Consider how you would write this code without setdefault (and some minor refactoring for readability):

def check_data(end, start, profile):
    print(profile)

    for day in range((end-start).days+1):
        yesterday = start + datetime.timedelta(day - 1)
        today = start + datetime.timedelta(day)
        profile[today] = {
            'expenditure': 0,
            'top-up': 0,
            'budget': profile[yesterday]['budget']
        }

start  = datetime.date(2019,2,1)
end    = datetime.date(2019,2,17)
check_data(end, start, month_data)

On the first iteration of the loop, you need the value of profile[datetime(2019,1,31)] in order to set the value of profile[datetime(2019,2,1)], but that value was never set.

The only use for setdefault here would be with the key yesterday, assuming you could start with some generic profile. For simplicity, I'll assume that budget is also an integer.

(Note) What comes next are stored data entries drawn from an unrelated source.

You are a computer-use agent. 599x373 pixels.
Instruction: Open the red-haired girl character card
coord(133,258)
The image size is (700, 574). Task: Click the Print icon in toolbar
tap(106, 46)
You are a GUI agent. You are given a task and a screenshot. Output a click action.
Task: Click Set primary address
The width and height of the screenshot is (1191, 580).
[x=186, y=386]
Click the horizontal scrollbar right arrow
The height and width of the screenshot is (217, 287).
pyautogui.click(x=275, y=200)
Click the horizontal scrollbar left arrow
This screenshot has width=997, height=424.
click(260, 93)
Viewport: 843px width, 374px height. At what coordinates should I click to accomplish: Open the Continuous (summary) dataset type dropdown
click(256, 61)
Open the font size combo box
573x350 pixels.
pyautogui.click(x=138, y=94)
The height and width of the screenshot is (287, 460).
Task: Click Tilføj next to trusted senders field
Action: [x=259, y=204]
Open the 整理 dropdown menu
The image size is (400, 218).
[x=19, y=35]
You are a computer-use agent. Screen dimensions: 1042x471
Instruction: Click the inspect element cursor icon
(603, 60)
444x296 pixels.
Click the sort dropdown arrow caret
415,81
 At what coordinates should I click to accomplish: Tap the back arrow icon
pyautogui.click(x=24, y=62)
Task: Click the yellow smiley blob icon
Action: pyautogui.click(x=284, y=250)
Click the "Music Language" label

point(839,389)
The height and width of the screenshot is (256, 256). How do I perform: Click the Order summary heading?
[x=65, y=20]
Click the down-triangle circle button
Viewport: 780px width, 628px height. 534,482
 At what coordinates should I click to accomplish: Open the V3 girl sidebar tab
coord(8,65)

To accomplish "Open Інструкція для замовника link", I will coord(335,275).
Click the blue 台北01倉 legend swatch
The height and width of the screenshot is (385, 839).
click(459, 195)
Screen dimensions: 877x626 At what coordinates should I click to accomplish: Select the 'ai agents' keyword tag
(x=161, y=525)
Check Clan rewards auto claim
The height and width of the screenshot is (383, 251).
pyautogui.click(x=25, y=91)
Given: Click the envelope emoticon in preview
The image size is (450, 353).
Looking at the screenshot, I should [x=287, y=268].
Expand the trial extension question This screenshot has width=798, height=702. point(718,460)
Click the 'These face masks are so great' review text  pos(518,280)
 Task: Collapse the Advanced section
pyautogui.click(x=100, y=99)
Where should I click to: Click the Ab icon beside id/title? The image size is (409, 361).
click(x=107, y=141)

def check_data(end, start, profile):
    print(profile)

    for day in range((end-start).days+1):
        yesterday = start + datetime.timedelta(day - 1)
        today = start + datetime.timedelta(day)
        profile[today] = {
            'expenditure': 0,
            'top-up': 0,
            'budget': profile.setdefault(yesterday, {'budget': 0})['budget']
        }

Now, if profile[yesterday] doesn't already exist, setdefault will execute the equivalent of profile[yesterday] = {'budget': 0} before returning that value.